§ **EXERCISE DATA**:
_ _ _

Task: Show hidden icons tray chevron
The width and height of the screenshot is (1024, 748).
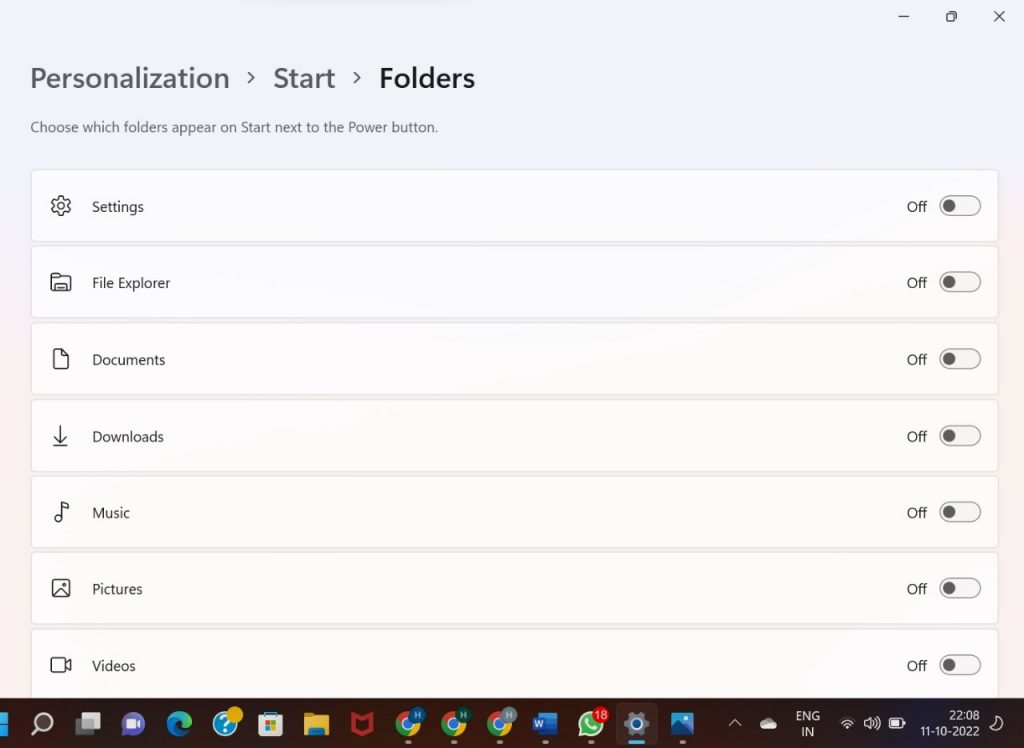Action: (735, 723)
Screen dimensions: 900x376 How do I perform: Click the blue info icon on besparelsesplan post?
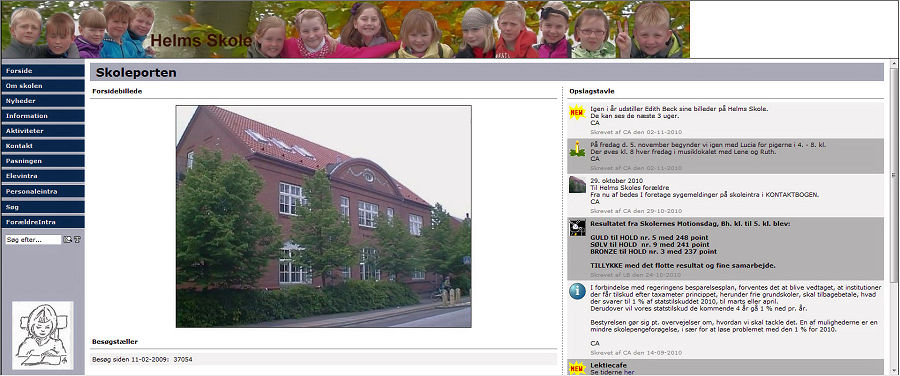point(577,291)
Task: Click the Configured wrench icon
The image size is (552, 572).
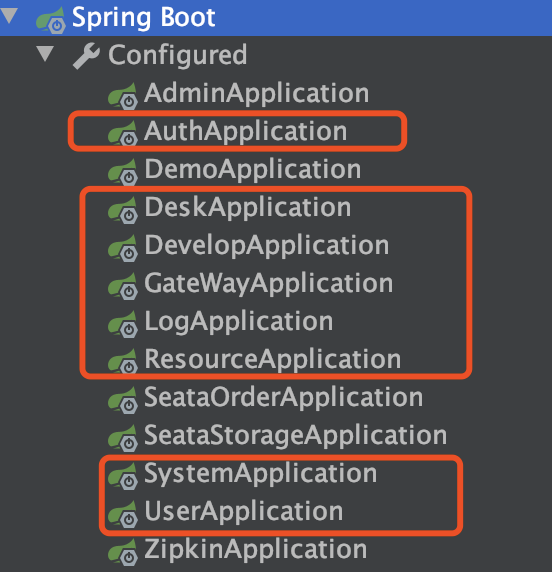Action: point(86,55)
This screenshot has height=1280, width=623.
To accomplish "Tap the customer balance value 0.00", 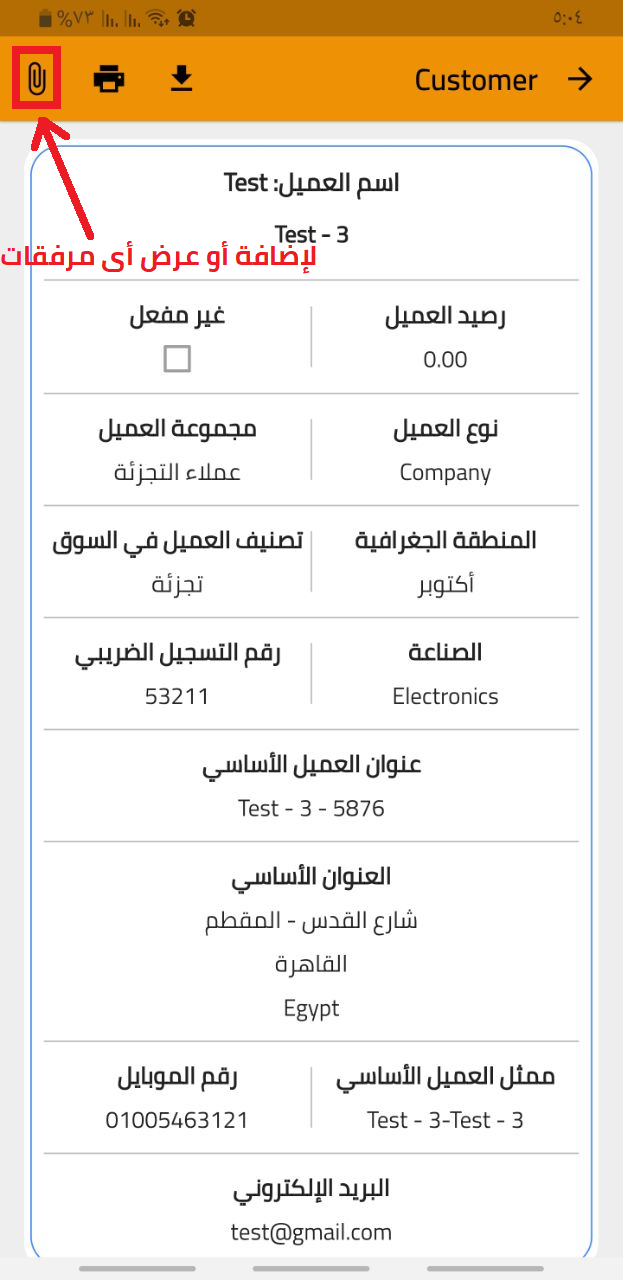I will 445,360.
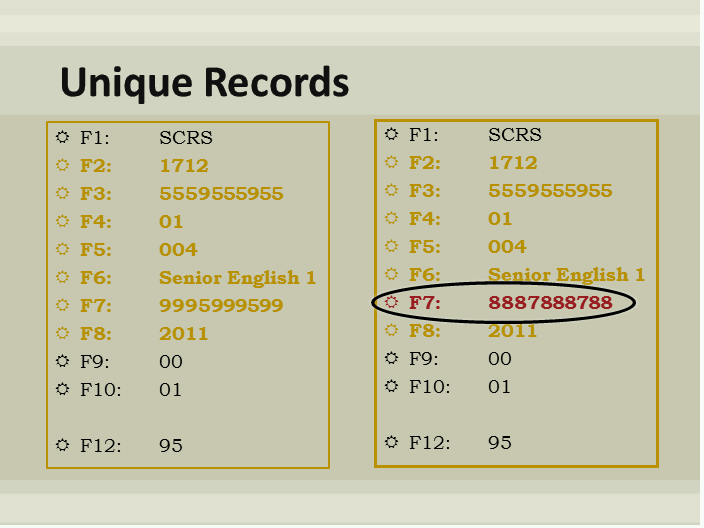The height and width of the screenshot is (528, 704).
Task: Click "Senior English 1" in the right box
Action: point(566,274)
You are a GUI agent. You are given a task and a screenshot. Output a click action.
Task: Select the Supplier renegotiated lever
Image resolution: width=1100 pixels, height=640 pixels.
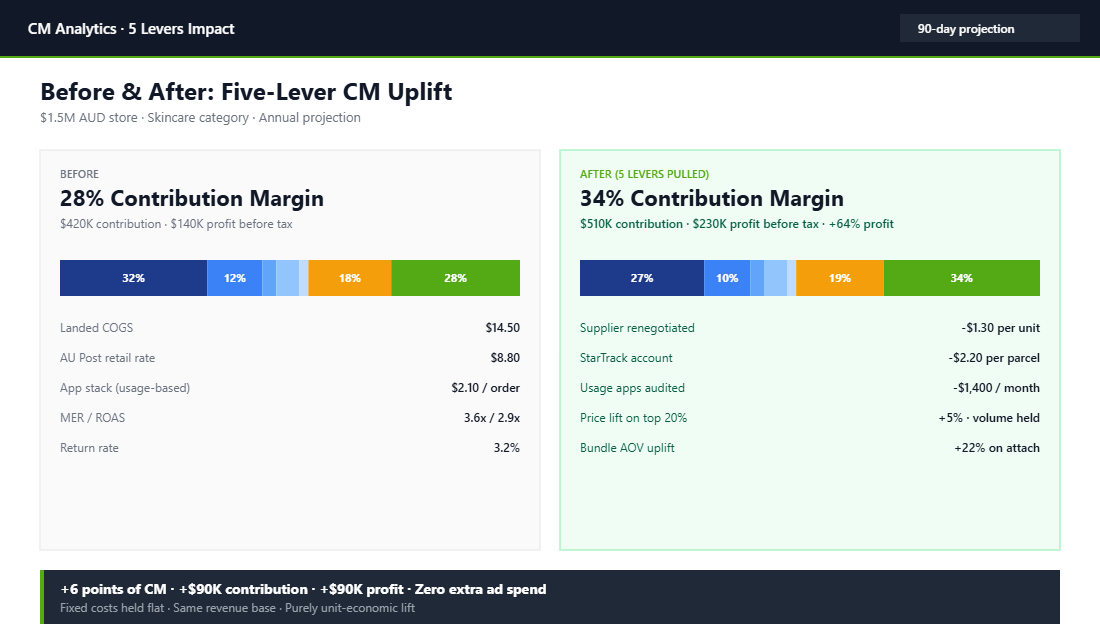[x=636, y=327]
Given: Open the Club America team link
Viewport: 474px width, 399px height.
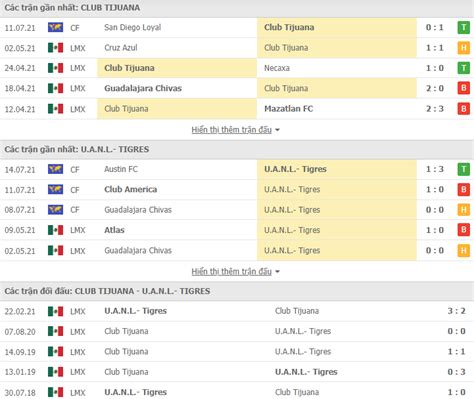Looking at the screenshot, I should 131,189.
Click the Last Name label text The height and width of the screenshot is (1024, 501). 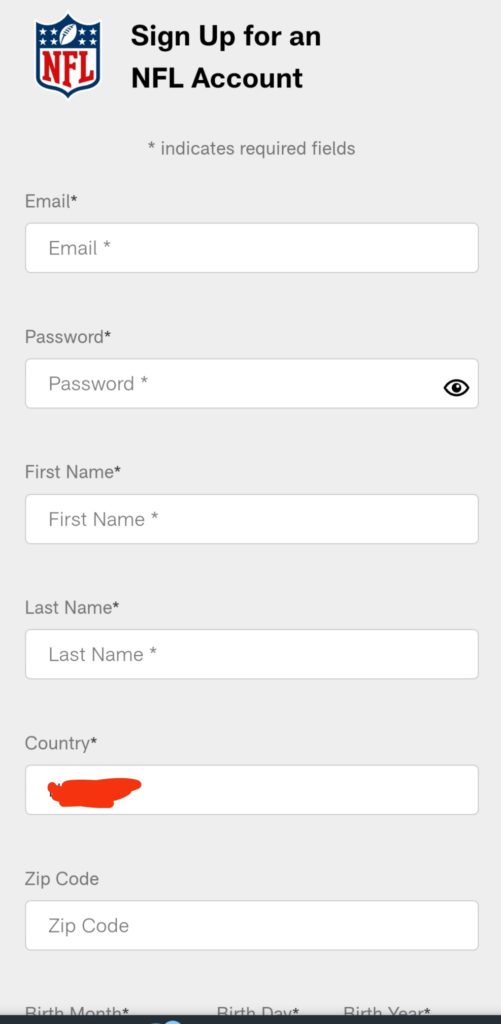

_ _ _

§ **WHAT TO WORK ON**:
Return exactly the lines that appear in the data above between the line containing "The width and" and the line containing "This screenshot has height=1280, width=623.", both of which are included, and leave the pictures out.

§ **PROBLEM SOLUTION**:
The width and height of the screenshot is (1024, 748).
Action: (735, 723)
Screen dimensions: 900x376 How do I perform: Click the blue info icon on besparelsesplan post?
point(577,291)
Task: Click the Configured wrench icon
The image size is (552, 572).
Action: point(86,55)
This screenshot has height=1280, width=623.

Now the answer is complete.